## Your objective
Omit the pictures and output every entry below exactly as written.

Study material Block Start

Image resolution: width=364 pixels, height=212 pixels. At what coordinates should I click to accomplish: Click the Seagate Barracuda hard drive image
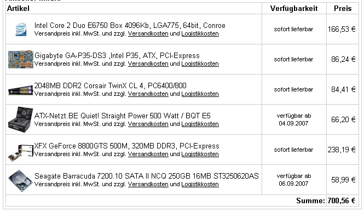[21, 181]
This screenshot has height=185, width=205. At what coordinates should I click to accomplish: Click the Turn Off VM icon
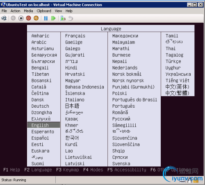21,18
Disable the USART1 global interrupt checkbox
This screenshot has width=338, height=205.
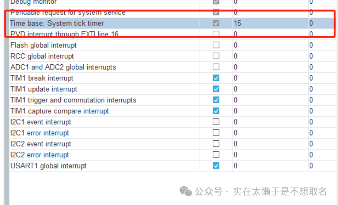coord(216,166)
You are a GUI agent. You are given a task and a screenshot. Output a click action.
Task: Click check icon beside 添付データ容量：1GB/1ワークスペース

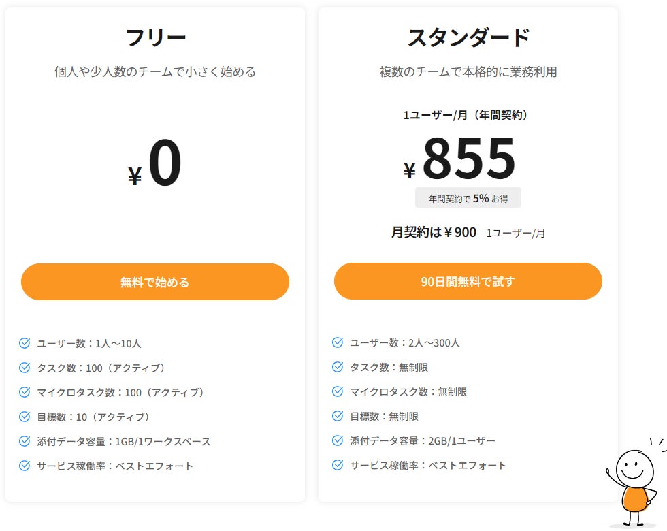[x=25, y=441]
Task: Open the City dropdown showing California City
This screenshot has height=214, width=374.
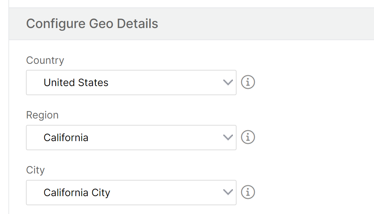Action: pyautogui.click(x=131, y=192)
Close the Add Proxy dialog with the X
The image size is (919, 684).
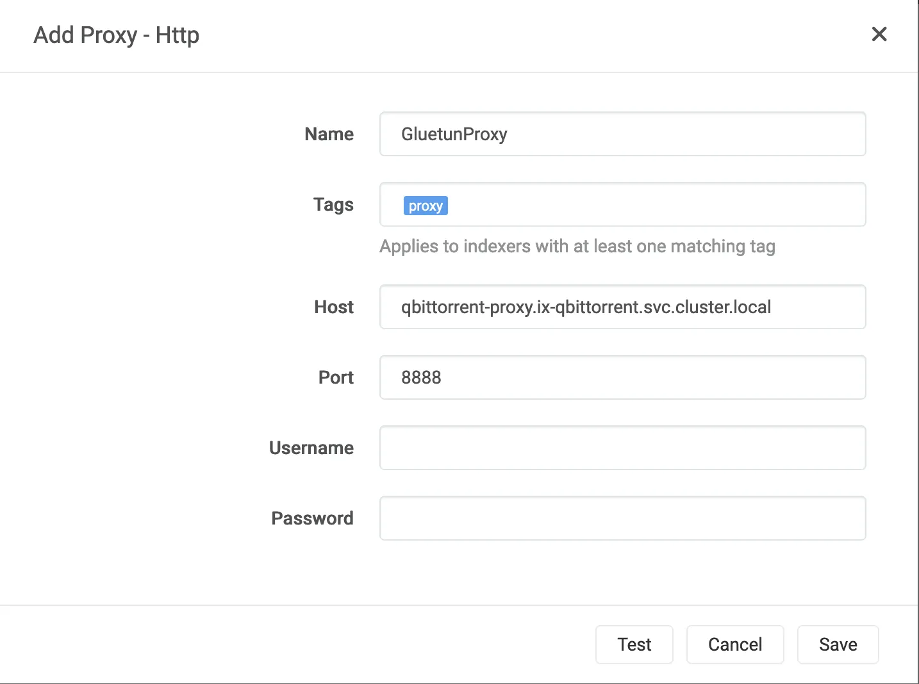pyautogui.click(x=879, y=35)
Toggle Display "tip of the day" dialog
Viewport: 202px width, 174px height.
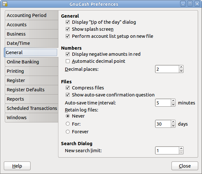pos(68,22)
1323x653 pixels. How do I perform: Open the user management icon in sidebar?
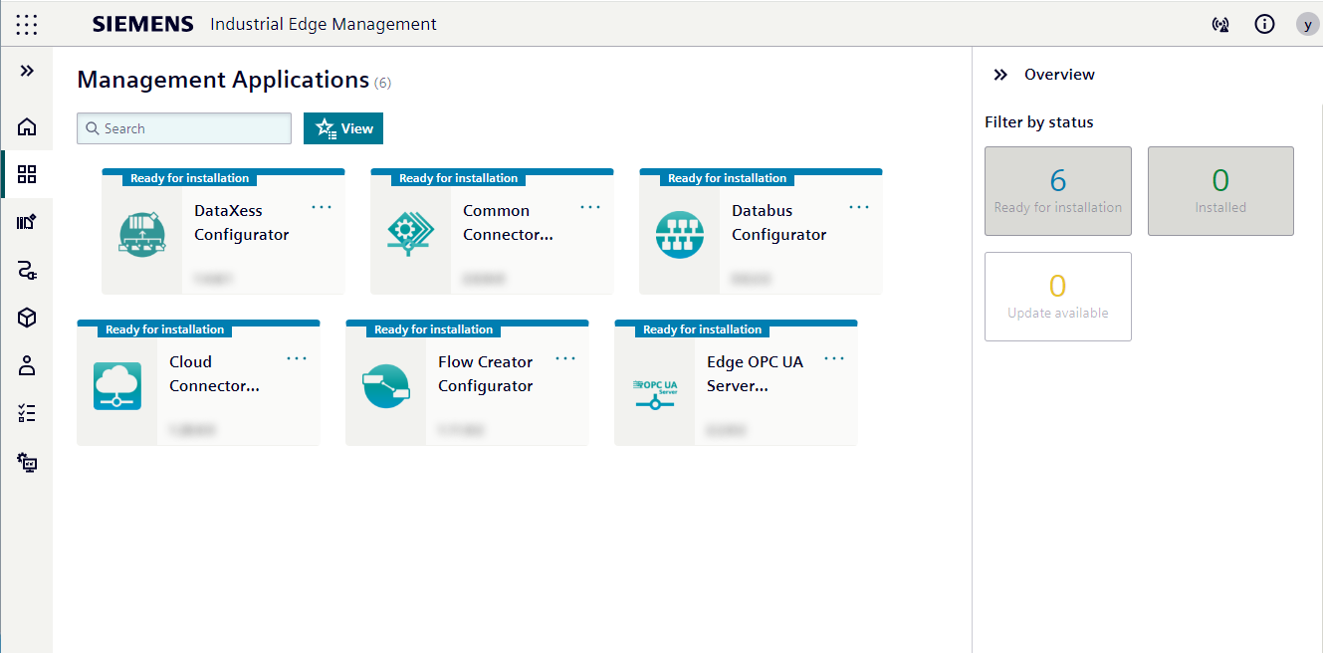coord(26,365)
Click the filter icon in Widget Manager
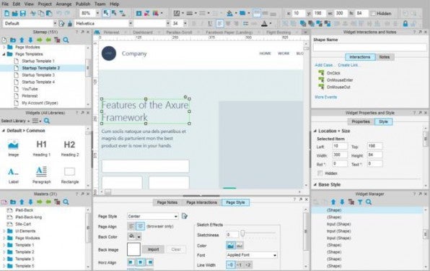 click(x=360, y=202)
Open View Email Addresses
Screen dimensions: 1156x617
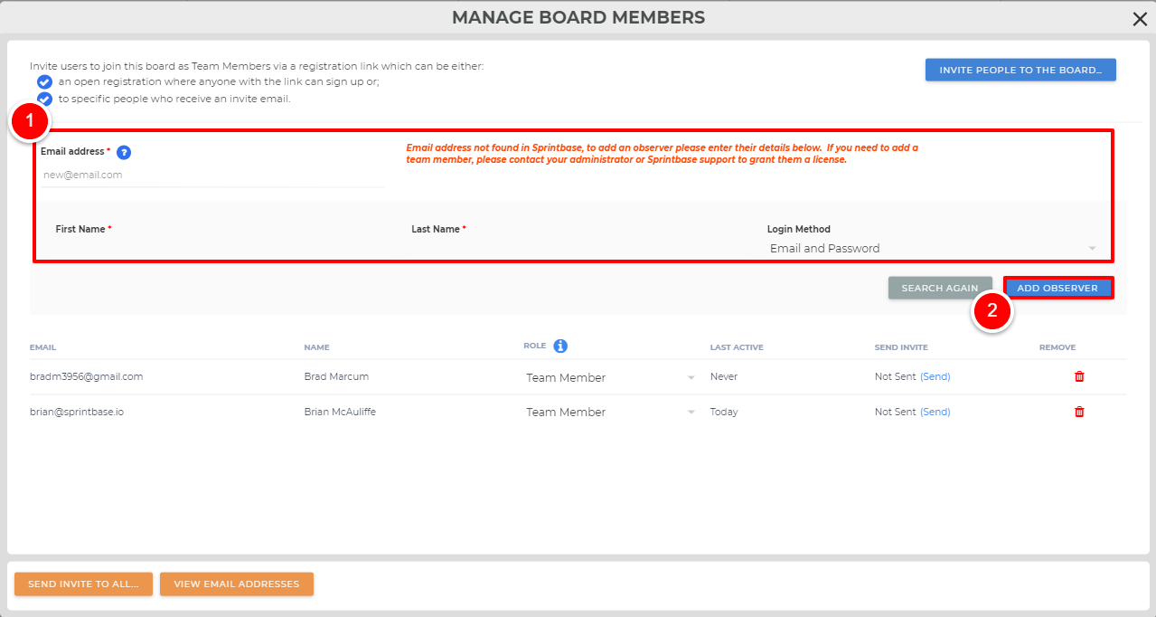tap(237, 584)
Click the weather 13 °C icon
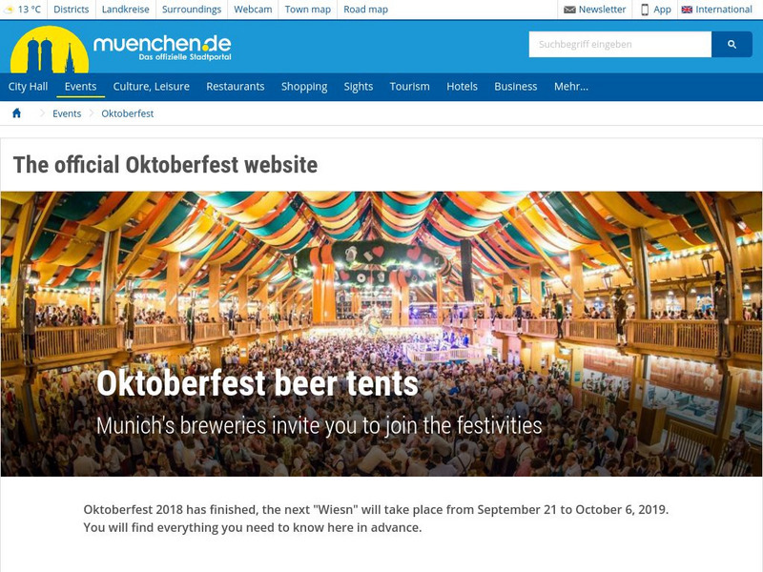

Study material Block End

## Written response
Image resolution: width=364 pixels, height=212 pixels. At what coordinates should I click to accomplish: Click the Seagate Barracuda hard drive image
[21, 181]
This screenshot has height=185, width=205. At what coordinates should I click to accomplish: Click the Turn Off VM icon
21,18
Disable the USART1 global interrupt checkbox
This screenshot has width=338, height=205.
coord(216,166)
You are a GUI agent. You are given a task and a screenshot. Output a click action.
Task: Click check icon beside 添付データ容量：1GB/1ワークスペース

[x=25, y=441]
Task: Open the City dropdown showing California City
This screenshot has height=214, width=374.
Action: pyautogui.click(x=131, y=192)
Close the Add Proxy dialog with the X
The image size is (919, 684).
pyautogui.click(x=879, y=35)
Toggle Display "tip of the day" dialog
Viewport: 202px width, 174px height.
pos(68,22)
1323x653 pixels. How do I perform: Open the user management icon in sidebar?
coord(26,365)
Click the filter icon in Widget Manager
 click(x=360, y=202)
Open View Email Addresses
Screen dimensions: 1156x617
tap(237, 584)
Click the weather 13 °C icon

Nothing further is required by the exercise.